The study showed that religion of respondents has no significant association with child vaccination incompletion which is in contrast with other study findings by Kulig et al. [22] among others. Some studies revealed that some religious bodies are known to discourage their members from accepting vaccination [22, 23]. Also, Religion played a role in the risk of non-immunization in a Nigerian study where a significantly higher proportion of non-immunized children were observed among mothers who were Muslim. Children with partial immunization were also found to be significantly higher among Muslim whiles full/completed immunization was observed at a significantly higher level among mothers who were Christian [24]. Nevertheless, a study in Mozambique was consistent with this study which showed no significant association between religion and vaccination incompletion. Differences in results obtained by different investigators who looked at the influence of religion on vaccination may be due to differences in socio-cultural antecedents and theological persuasions between populations involved in the studies.

In this study, significant relationships were found between marital status and immunization incompletion.
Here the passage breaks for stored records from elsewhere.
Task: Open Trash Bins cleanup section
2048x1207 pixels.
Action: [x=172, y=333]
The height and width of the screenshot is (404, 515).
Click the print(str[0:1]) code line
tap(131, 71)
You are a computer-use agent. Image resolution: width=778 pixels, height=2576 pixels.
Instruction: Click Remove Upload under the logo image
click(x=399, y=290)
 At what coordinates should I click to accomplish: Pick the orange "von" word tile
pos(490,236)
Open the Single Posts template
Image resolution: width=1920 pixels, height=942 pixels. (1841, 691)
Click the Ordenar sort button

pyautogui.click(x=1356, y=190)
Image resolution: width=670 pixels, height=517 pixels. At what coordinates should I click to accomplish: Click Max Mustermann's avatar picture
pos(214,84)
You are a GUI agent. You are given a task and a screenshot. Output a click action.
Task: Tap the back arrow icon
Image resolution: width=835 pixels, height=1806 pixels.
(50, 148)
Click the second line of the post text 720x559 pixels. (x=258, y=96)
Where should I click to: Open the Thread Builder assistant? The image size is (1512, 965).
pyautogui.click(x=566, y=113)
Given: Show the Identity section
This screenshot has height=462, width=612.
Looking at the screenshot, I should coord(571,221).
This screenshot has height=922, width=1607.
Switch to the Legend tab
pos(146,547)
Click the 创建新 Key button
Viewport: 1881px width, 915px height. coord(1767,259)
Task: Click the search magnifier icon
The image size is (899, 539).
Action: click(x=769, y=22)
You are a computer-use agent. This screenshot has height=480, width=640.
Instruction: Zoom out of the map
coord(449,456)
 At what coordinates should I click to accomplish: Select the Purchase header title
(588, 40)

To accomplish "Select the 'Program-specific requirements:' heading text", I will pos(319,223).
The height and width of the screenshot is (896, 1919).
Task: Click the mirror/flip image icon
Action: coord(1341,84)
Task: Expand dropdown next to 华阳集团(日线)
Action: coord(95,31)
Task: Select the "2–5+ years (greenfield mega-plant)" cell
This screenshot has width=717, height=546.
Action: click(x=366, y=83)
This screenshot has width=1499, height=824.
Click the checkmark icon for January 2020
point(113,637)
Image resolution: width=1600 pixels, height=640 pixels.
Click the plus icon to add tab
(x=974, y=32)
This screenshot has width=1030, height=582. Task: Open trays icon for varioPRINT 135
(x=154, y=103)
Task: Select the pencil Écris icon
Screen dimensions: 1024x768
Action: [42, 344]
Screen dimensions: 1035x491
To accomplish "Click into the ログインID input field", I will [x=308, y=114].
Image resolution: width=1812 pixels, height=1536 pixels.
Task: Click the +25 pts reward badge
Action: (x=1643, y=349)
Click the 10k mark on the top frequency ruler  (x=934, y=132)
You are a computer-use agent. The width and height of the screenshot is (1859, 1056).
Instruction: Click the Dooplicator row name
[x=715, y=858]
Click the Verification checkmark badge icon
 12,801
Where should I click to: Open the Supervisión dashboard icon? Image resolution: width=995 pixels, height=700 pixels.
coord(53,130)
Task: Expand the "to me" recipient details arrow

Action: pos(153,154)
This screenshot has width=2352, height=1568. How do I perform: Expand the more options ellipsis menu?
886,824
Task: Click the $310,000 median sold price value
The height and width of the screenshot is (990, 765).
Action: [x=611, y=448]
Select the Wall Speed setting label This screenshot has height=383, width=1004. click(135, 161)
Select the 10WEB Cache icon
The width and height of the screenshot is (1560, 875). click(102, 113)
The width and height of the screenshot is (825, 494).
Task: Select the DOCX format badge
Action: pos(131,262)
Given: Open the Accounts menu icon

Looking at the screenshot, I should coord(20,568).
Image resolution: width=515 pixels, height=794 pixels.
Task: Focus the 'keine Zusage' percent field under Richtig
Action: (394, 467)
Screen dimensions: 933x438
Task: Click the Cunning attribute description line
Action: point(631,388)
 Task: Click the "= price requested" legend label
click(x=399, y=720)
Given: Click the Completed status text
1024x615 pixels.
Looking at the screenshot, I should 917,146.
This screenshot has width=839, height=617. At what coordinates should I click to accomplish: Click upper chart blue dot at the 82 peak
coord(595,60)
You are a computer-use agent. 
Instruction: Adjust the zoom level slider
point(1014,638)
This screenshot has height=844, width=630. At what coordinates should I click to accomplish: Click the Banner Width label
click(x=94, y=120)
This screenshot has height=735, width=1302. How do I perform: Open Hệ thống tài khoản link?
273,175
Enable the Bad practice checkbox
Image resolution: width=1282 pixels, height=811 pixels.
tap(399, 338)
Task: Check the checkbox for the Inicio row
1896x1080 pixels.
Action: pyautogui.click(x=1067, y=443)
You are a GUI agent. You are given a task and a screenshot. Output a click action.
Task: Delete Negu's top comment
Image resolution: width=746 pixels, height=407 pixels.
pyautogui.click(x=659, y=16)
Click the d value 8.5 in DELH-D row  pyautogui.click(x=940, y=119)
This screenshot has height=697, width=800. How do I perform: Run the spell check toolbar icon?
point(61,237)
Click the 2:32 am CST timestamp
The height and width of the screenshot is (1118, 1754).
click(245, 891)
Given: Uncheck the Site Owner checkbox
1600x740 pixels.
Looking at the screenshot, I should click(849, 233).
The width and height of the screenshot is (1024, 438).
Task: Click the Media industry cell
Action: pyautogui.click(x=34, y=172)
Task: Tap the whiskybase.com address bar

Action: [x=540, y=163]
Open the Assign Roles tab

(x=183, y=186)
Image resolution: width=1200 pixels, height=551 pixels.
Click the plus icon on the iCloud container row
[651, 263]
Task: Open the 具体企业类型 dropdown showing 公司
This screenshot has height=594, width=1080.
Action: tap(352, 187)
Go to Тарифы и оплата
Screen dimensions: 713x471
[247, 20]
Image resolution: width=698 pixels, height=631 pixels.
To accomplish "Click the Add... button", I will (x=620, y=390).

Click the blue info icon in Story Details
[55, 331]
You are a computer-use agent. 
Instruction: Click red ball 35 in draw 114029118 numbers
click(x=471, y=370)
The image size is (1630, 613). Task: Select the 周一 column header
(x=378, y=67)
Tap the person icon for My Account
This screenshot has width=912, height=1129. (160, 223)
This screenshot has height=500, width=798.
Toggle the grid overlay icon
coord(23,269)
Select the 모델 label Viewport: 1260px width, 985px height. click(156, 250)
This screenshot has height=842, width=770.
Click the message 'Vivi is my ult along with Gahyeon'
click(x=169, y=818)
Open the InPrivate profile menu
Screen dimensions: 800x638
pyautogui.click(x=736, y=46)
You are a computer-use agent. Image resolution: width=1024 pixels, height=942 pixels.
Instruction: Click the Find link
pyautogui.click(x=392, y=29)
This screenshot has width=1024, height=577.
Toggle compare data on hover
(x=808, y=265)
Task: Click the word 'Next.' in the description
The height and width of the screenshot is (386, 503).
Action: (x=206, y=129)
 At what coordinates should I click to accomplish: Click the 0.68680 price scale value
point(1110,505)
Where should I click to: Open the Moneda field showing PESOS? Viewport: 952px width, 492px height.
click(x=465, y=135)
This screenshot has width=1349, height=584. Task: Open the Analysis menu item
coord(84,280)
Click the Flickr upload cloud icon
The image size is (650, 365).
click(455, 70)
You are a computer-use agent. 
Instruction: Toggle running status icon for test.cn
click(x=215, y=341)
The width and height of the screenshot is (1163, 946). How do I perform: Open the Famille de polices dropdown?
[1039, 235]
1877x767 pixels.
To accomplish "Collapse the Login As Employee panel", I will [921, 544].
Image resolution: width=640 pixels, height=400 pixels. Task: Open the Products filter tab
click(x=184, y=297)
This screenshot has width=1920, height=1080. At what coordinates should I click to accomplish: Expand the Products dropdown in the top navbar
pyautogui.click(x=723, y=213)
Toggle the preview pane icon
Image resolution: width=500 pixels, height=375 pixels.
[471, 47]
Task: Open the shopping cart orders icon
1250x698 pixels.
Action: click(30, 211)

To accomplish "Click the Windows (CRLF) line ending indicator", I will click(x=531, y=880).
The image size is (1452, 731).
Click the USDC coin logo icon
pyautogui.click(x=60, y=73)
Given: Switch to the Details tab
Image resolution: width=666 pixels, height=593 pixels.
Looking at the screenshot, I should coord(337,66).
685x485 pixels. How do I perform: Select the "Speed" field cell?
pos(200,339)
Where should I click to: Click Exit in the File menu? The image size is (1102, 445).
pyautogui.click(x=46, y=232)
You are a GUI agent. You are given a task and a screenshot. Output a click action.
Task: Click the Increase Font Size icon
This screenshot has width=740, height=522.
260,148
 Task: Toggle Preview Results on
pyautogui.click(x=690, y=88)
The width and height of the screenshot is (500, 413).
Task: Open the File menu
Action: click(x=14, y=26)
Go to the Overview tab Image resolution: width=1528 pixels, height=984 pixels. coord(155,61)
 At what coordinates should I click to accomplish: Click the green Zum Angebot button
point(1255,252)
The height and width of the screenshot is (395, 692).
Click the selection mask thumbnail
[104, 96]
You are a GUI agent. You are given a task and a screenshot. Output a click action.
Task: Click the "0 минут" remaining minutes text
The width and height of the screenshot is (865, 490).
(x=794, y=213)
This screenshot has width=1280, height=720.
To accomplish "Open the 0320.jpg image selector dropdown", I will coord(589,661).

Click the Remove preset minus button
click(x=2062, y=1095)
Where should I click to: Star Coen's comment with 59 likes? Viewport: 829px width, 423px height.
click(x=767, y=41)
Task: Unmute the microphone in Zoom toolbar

A study by Falagas and Zarkadoulia [25], also agrees with this finding. Conversely, other studies have shown a no significant influence of marital status on immunization completion [16, 17]. This implies that the marital status of the mothers might influence their decision to go to the health centers to complete the immunization schedule of the child.

Furthermore, the employment status of the respondents was found to have a significant association with immunization incompletion. This is in line with a study conducted by Omole and Owodunni [26] and Abdulraheem et al. [15], which showed that income and employment status have a significant relationship with immunization completion. Antai [24], found that being employed was significantly associated with a higher likelihood of the child being fully immunized. The reason for this outcome might come from the fact that the days of immunization might impede the mother’s employment schedule.

Several studies have found a relationship between wealth status and vaccination status [27, 28]. Children from wealthy households may be more likely to have their vaccination status checked and to receive missing doses of vaccines when attending a healthcare facility than children from poor households. The findings of this study found no significant positive relationship between the income level of mothers and immunization incompletion contrary to earlier studies. This could be attributed to the fact that access to a health facility in the area is not limited by income probably due to the introduction of a National Health Insurance Scheme that covers a certain aspect of the cost incurred by mothers when they visit a healthcare facility in Ghana.

Conclusion

This study has documented socio-demographic factors influencing childhood immunization incompletion in the Regional Hospital, Koforidua. Determinants of receipt of complete and incomplete immunization are complex and interwoven. This study ascertained several socio-demographic factors influencing childhood immunization incompletion, key among them were socio-demographic factors such as being divorced and working part-time.

Limitations

The study had some limitations which included recall bias where the mother might forget the vaccination/immunization status of their children and misclassification. Also, cultural factors were not studied during this analysis; a more in-depth look at various practices of parenting might illuminate ways it influenced their behavior. However, the findings were not compromised in any way.